--- ESTRATTO DEL TESTO ---

Caro papà,
sono tra le nuvole di questo volo che punta verso oriente. Probabilmente siamo vicini o forse no. Tu magari sei da qualche parte, nascosto dietro una nuvola, in qualche puntino nel il cielo sopra il mondo e io qui a scriverti.
Chissà cosa avresti detto sapendo che sarei finito qui stavolta, il tuo “ma chi te lo fa fare?” che un po’ mi manca. Come mi manca quando mi aspettavi ad ogni rientro, con quel tuo atteggiamento militare, la tua espressione da “spero sia l’ultima” anche se dubito che con tutti i rientri che ho fatto saresti venuto sempre a riprendermi.
Ma alla fine avrei vinto io. Io e le mie pazzie sulla tua pazienza di sopportarmi.
E’ da quando non ci sei più che ho riiniziato a viaggiare. Lo so che l’hai notato. Non che prima non lo facessi. Ma ero disattento a tante cose. Un turista, uno dei tanti. Poi sei andato via. E io ho peggiorato la mia malattia delle partenze, iniziando a viaggiare diversamente, prendendomi davvero sul serio. La gente si è chiesta perché? Cosa nascondi? Che fai? Quanto spendi? Io delle domande stupide della gente non mi sono mai curato. Ho sempre fatto di testa mia. Anche stavolta. Iniziando a prendere uno zaino, a dormire negli aeroporti, ad avere sempre l’ansia di nuove partenze e la nostalgia di nuovi ritorni. A farmi amici sconosciuti e a non aver paura della solitudine.
Forse per colmare la distanza dell’assenza, forse per perdermi e come sempre ritrovarmi cercando me stesso o il ricordo di te. Forse per non perdere tempo perché il mondo non ci aspetta e stare fermo non mi piace.
Non c’è un motivo. Me lo chiedo anche ora mentre allungo l’orologio e aspetto l’arrivo. Ma intanto son qui e non so la causa, sento che non ci sono poi troppe distanze da te. Questo mi ripaga di tutto il resto.

---

**COSA FARE:** Riscrivi in forma più breve il paragrafo della lettera che inizia con «E’ da quando non ci sei più», conservandone i fatti principali. I record non hanno alcun legame con la lettera.

--- RECORD ELENCATI ---

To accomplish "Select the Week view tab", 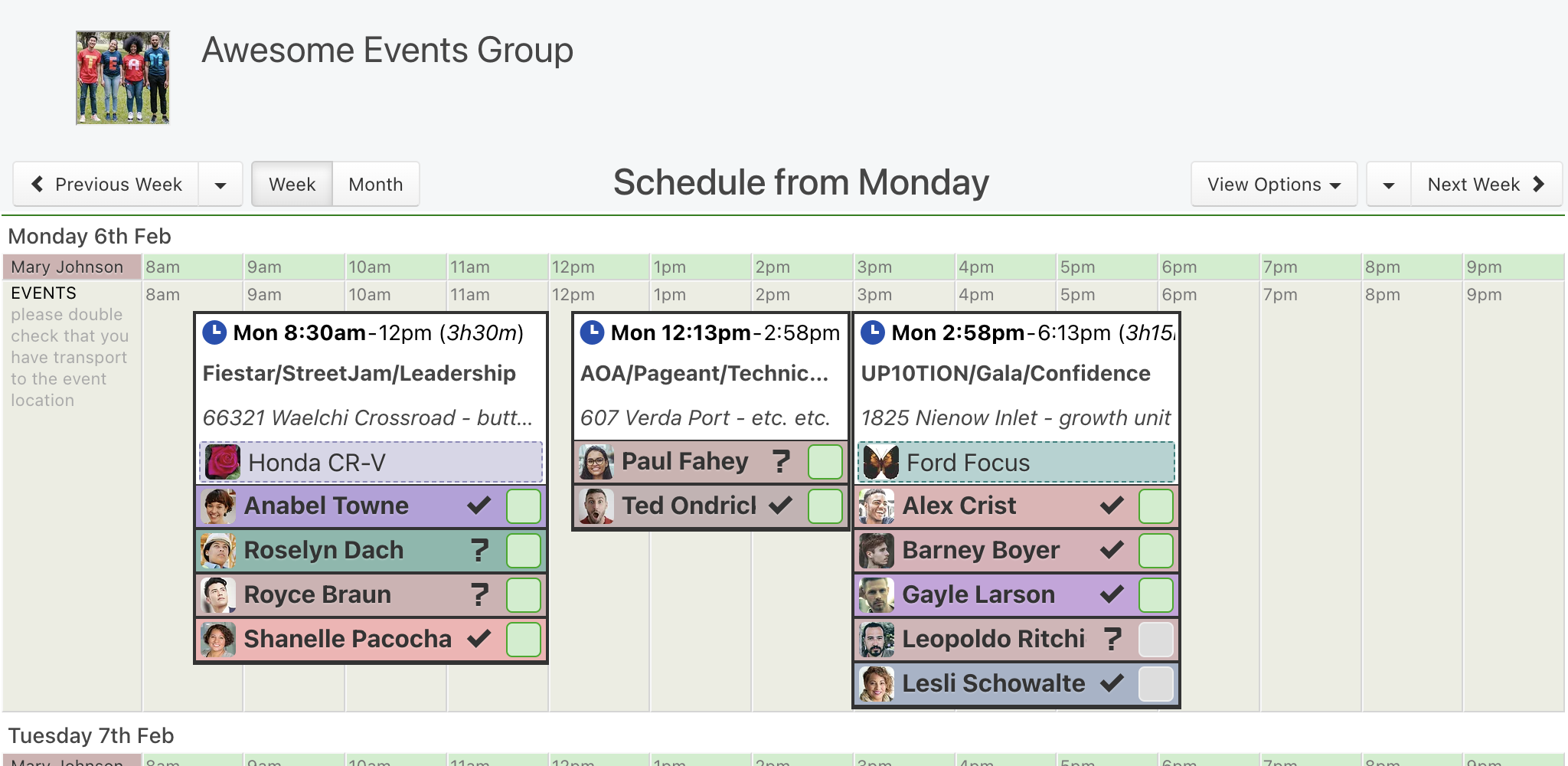I will click(292, 185).
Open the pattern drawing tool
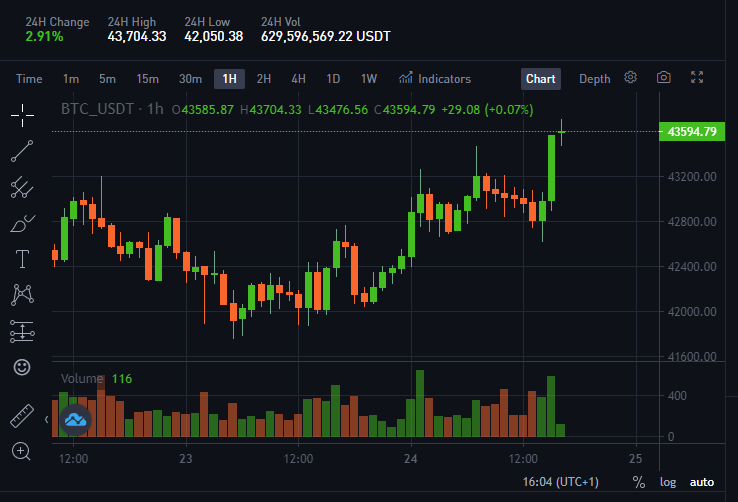738x502 pixels. pos(22,295)
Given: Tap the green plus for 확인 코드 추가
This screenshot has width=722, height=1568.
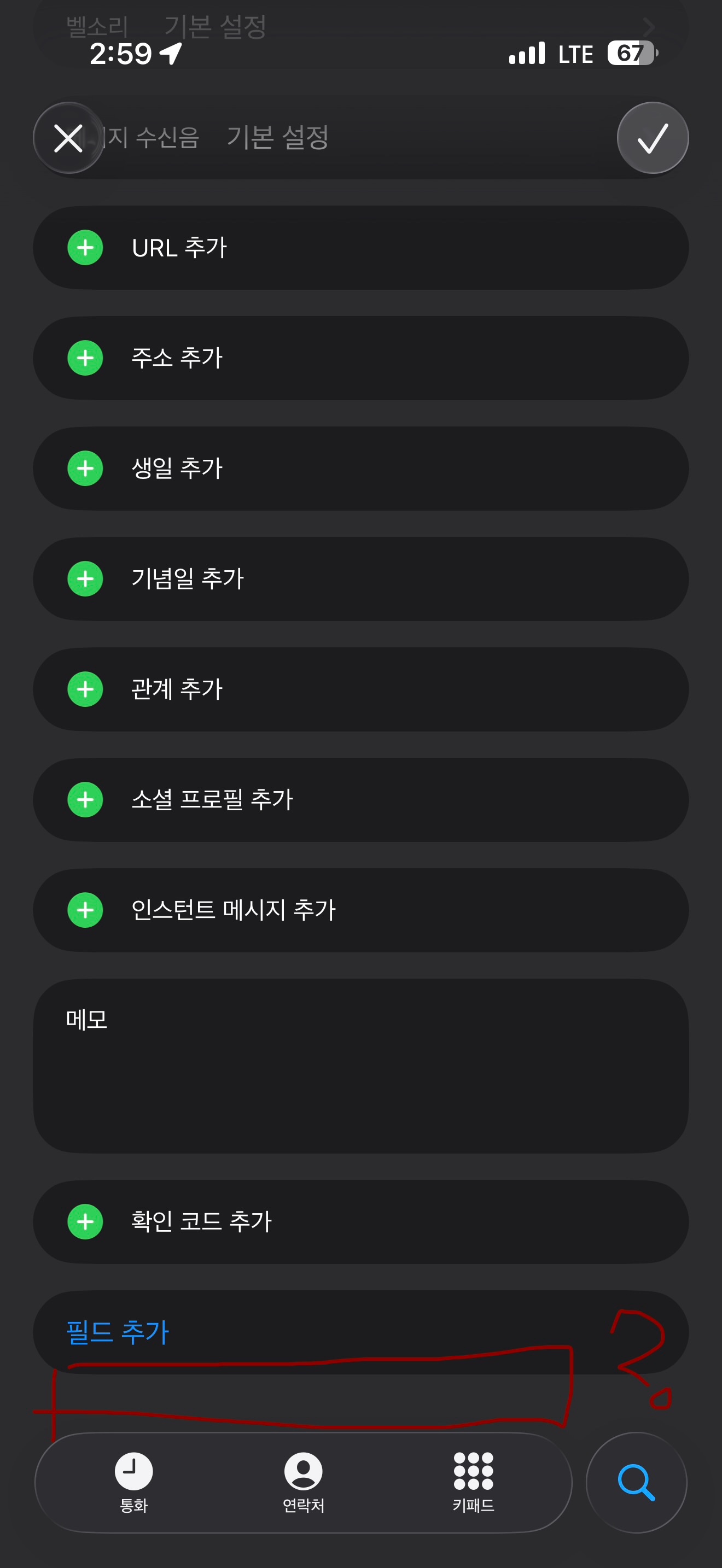Looking at the screenshot, I should [x=85, y=1222].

---

**RISULTATO DELL'ESERCIZIO:** Da quando non ci sei più ho ripreso a viaggiare. Viaggiavo anche prima, ma da turista distratto, uno dei tanti. Dopo che sei andato via, la mia malattia delle partenze è peggiorata e ho cominciato a viaggiare sul serio. Non mi sono curato delle domande stupide della gente e ho fatto di testa mia: zaino in spalla, notti negli aeroporti, l'ansia di nuove partenze e la nostalgia di nuovi ritorni, amici sconosciuti e nessuna paura della solitudine.